[Collected data entries]
*** Begin section ***
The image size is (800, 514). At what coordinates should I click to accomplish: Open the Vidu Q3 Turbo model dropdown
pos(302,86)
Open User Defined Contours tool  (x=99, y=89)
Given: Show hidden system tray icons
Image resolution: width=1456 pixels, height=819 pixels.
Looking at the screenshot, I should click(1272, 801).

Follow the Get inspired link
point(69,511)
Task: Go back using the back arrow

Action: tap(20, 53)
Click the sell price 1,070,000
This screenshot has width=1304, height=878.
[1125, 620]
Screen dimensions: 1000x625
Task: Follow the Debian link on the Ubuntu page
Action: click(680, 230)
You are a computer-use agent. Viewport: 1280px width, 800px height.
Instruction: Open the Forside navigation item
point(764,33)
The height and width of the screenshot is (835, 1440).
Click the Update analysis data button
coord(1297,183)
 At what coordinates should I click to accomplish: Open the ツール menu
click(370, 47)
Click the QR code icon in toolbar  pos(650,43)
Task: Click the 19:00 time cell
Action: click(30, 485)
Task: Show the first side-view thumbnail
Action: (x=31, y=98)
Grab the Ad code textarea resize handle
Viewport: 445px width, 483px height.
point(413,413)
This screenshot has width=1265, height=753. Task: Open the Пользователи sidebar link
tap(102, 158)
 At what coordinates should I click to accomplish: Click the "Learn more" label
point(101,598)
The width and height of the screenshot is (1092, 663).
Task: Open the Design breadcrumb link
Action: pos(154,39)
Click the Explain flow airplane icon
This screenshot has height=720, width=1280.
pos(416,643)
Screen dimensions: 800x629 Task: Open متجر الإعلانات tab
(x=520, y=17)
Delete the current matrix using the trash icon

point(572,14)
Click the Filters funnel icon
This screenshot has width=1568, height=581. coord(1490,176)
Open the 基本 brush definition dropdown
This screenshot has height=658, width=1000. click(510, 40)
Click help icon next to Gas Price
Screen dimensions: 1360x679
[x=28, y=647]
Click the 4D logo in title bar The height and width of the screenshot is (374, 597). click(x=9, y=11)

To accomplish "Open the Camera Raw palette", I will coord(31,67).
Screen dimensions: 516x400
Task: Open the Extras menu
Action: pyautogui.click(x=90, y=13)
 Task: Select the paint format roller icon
*** End section ***
■ Work item: Output exactly the lines between the one containing "Instruction: Open the Forside navigation item" and the final line above, both inclusive.

■ Finished task:
Instruction: Open the Forside navigation item
point(764,33)
The height and width of the screenshot is (835, 1440).
Click the Update analysis data button
coord(1297,183)
 At what coordinates should I click to accomplish: Open the ツール menu
click(370, 47)
Click the QR code icon in toolbar  pos(650,43)
Task: Click the 19:00 time cell
Action: click(30, 485)
Task: Show the first side-view thumbnail
Action: (x=31, y=98)
Grab the Ad code textarea resize handle
Viewport: 445px width, 483px height.
point(413,413)
This screenshot has width=1265, height=753. Task: Open the Пользователи sidebar link
tap(102, 158)
 At what coordinates should I click to accomplish: Click the "Learn more" label
point(101,598)
The width and height of the screenshot is (1092, 663).
Task: Open the Design breadcrumb link
Action: pos(154,39)
Click the Explain flow airplane icon
This screenshot has height=720, width=1280.
pos(416,643)
Screen dimensions: 800x629 Task: Open متجر الإعلانات tab
(x=520, y=17)
Delete the current matrix using the trash icon

point(572,14)
Click the Filters funnel icon
This screenshot has width=1568, height=581. coord(1490,176)
Open the 基本 brush definition dropdown
This screenshot has height=658, width=1000. click(510, 40)
Click help icon next to Gas Price
Screen dimensions: 1360x679
[x=28, y=647]
Click the 4D logo in title bar The height and width of the screenshot is (374, 597). click(x=9, y=11)

To accomplish "Open the Camera Raw palette", I will coord(31,67).
Screen dimensions: 516x400
Task: Open the Extras menu
Action: pyautogui.click(x=90, y=13)
 Task: Select the paint format roller icon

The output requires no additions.